Tem sido assim em todo o país.



A integrante da direção estadual do MST e acampada em Clevelândia, Bruna Zimpel, resume: “Tem sido um processo riquíssimo em que as famílias se reúnem para produzir, com objetivo específico de doar, mas, para além disso, compartilham conhecimento, mudas e sementes. No final, nosso sentimento é de muito orgulho de poder, de forma coletiva, produzir alimentos de qualidade para doação”.

E muitas dessas famílias de trabalhadores e trabalhadoras que estão plantando, colhendo e doando, cultivam hortas em acampamentos, terras que ainda não foram regularizadas e que não possuem incentivos públicos para a produção.

É preciso reconhecer que 70% da comida que chega à mesa dos brasileiros provem da agricultura familiar.
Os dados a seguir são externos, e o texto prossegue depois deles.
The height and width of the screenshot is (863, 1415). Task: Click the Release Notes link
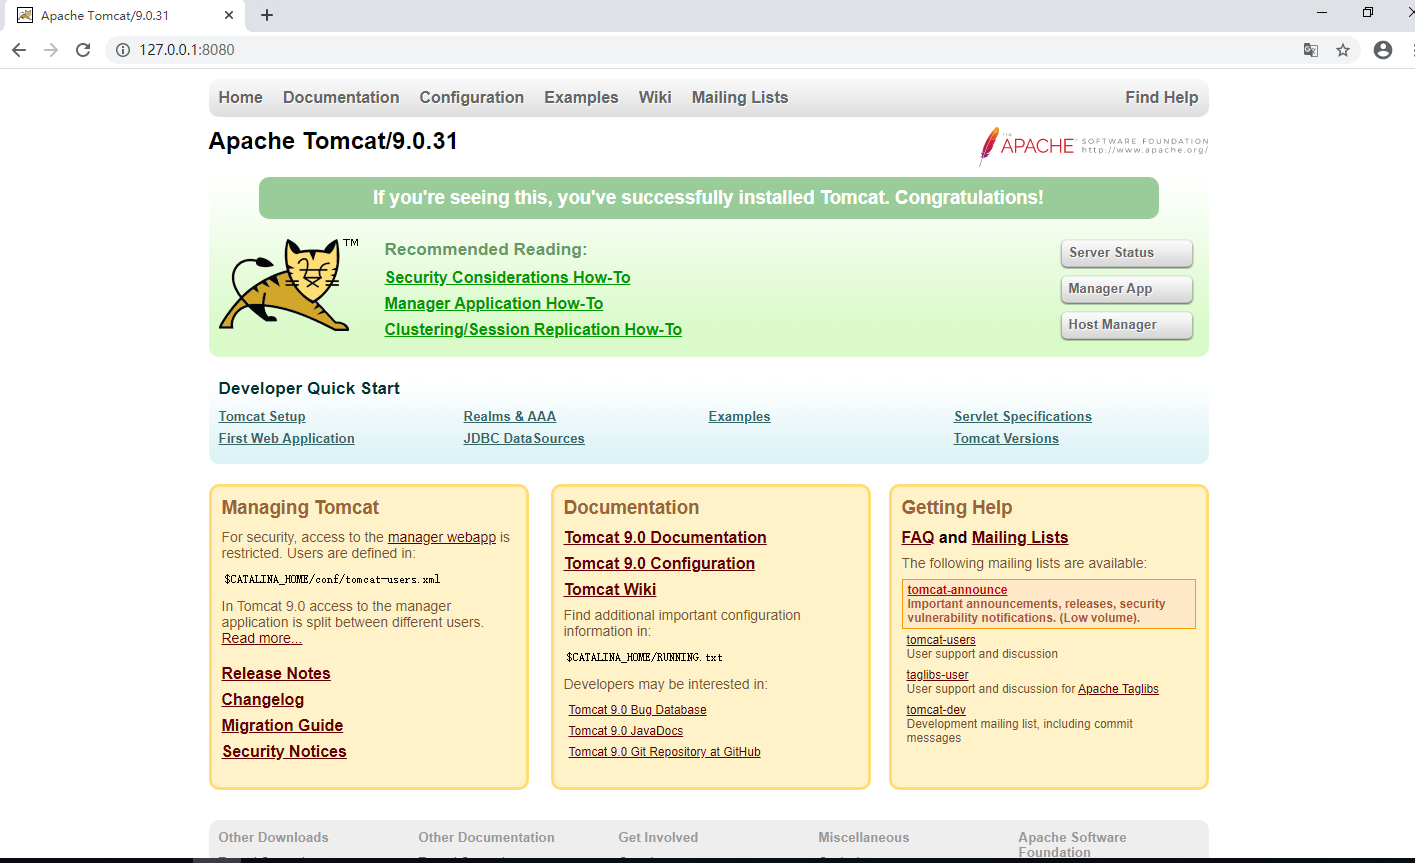275,673
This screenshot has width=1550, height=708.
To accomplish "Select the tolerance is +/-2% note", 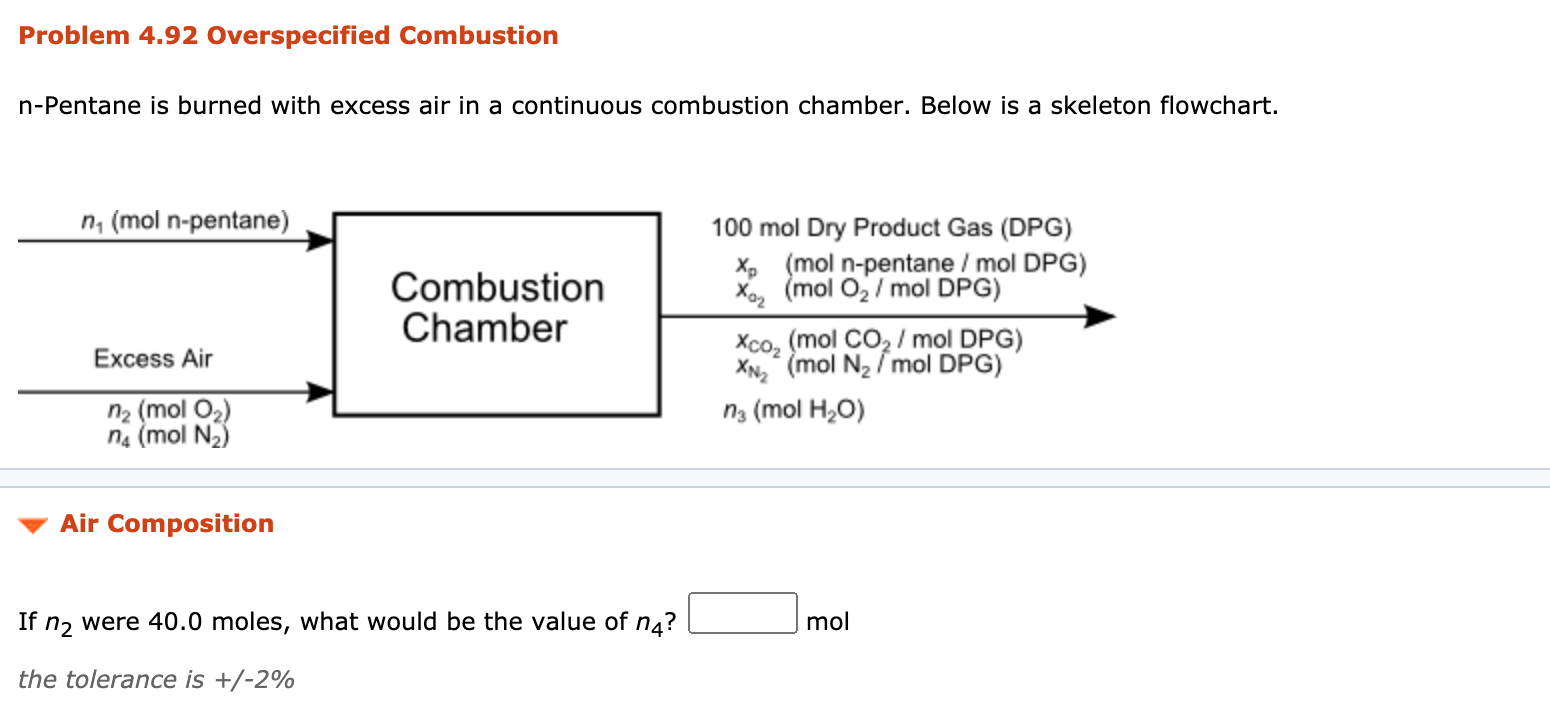I will (155, 679).
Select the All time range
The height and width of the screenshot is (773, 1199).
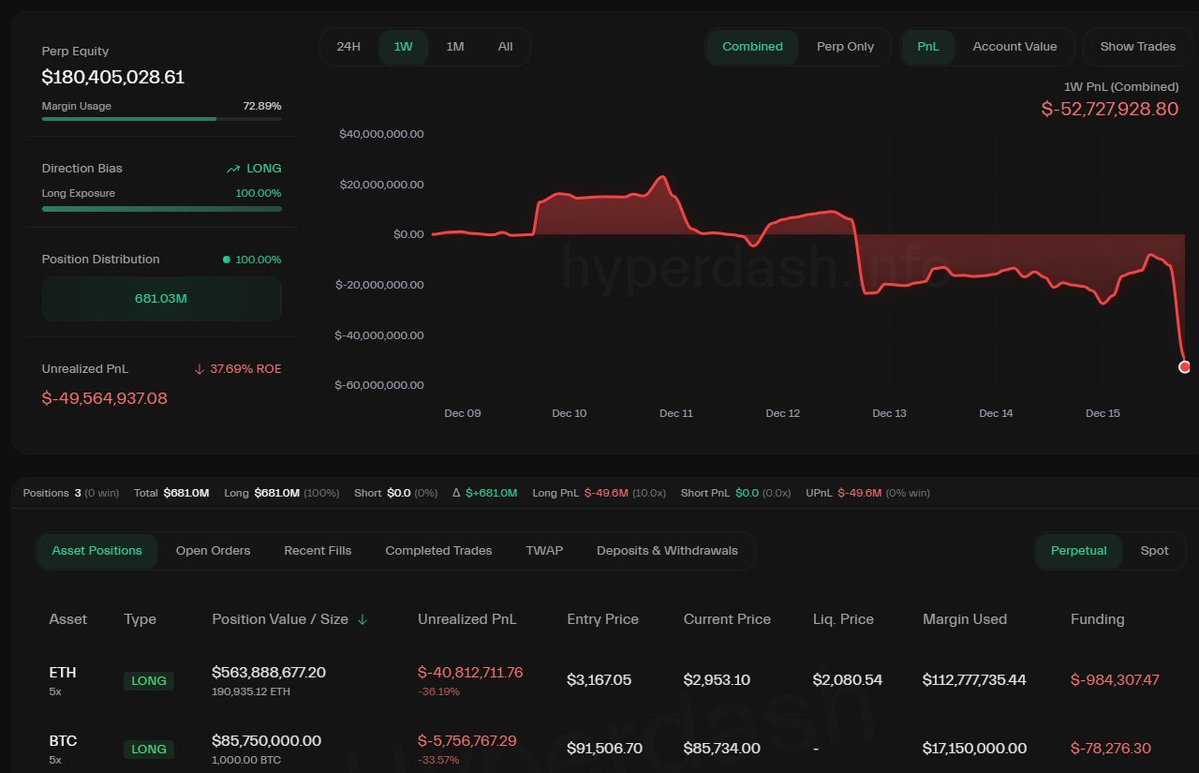coord(505,47)
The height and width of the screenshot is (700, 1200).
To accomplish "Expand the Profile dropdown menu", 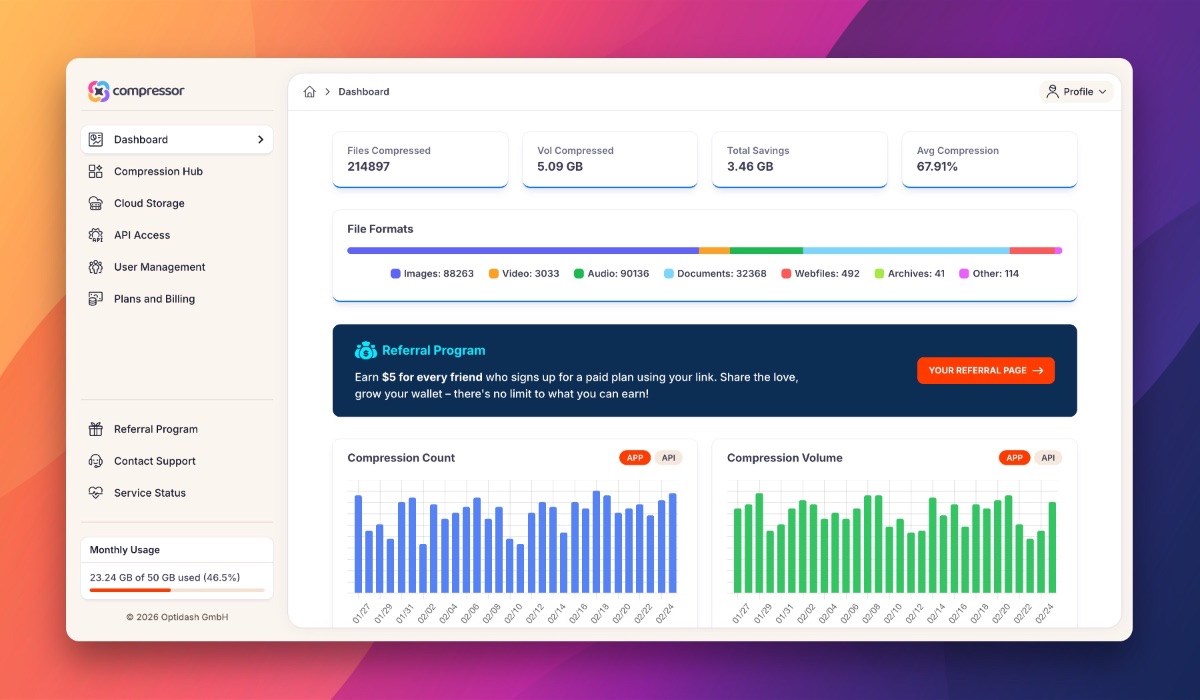I will click(x=1076, y=92).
É preciso valorizar quem trabalha no campo e produz comida para alimentar o povo, e é preciso valorizar, sobretudo, as iniciativas do MST que respeitam a natureza, promove, a agroecologia, incentivam o replantio de árvores para regenerar nascentes e fortalecer o leito dos rios e córregos, e que cultivam alimentos sem veneno.

Para se ter uma ideia, só no Paraná, são milhares de sacolas e kits que estão sendo doadas, com grãos, frutas, legumes, verduras, mel, ovos, pães, leite, macarrão caseiro, além de álcool em gel e sabão caseiro. Tudo isso vai direto para as periferias, para as ocupações urbanas, os hospitais públicos e Santas Casas, além de asilos, associações de moradores e de catadores, abrigos, pessoas em situação de rua e comunidade indígena.



Além disso, mais de 12.600 marmitas já foram distribuídas gratuitamente para pessoas em situação de rua, trabalhadores de aplicativos e moradores/as de bairros da periferia de Curitiba e Região Metropolitana. Cerca de 700 marmitas são doadas todas as quartas-feiras, a partir de produtos vindos principalmente de áreas da Reforma Agrária e da Agricultura Familiar.

Na próxima semana, 5 mil quentinhas serão distribuídas como parte do Gritos dos Excluídos, quem traz como tema “Vida em primeiro lugar: Basta de miséria, preconceito e repressão! Queremos terra, trabalho, teto e participação”.

Até o final de agosto, as ações de solidariedade do MST no estado tiveram participação de 52 acampamentos e 120 assentamentos, além de pelo menos 20 comunidades e unidades de produção da Agricultura Familiar, cooperativas da Reforma Agrária e sindicatos de trabalhadores rurais.

Foto: Joka Madruga / Terra Sem Males

Mas é bom que se saiba, no campo, por mais paradoxal que possa ser, também há fome. Mas o governo Bolsonaro, ao mesmo tempo em que favorece o agronegócio, com a Medida Provisória (MP) 897, chamada “Lei do Agro”, criando facilidades para o acesso a crédito e financiamento de dívidas de grandes produtores rurais, sufoca o pequeno agricultor, vetando a maior parte dos pontos do Projeto de Lei 735, que socorre agricultores familiares durante a pandemia.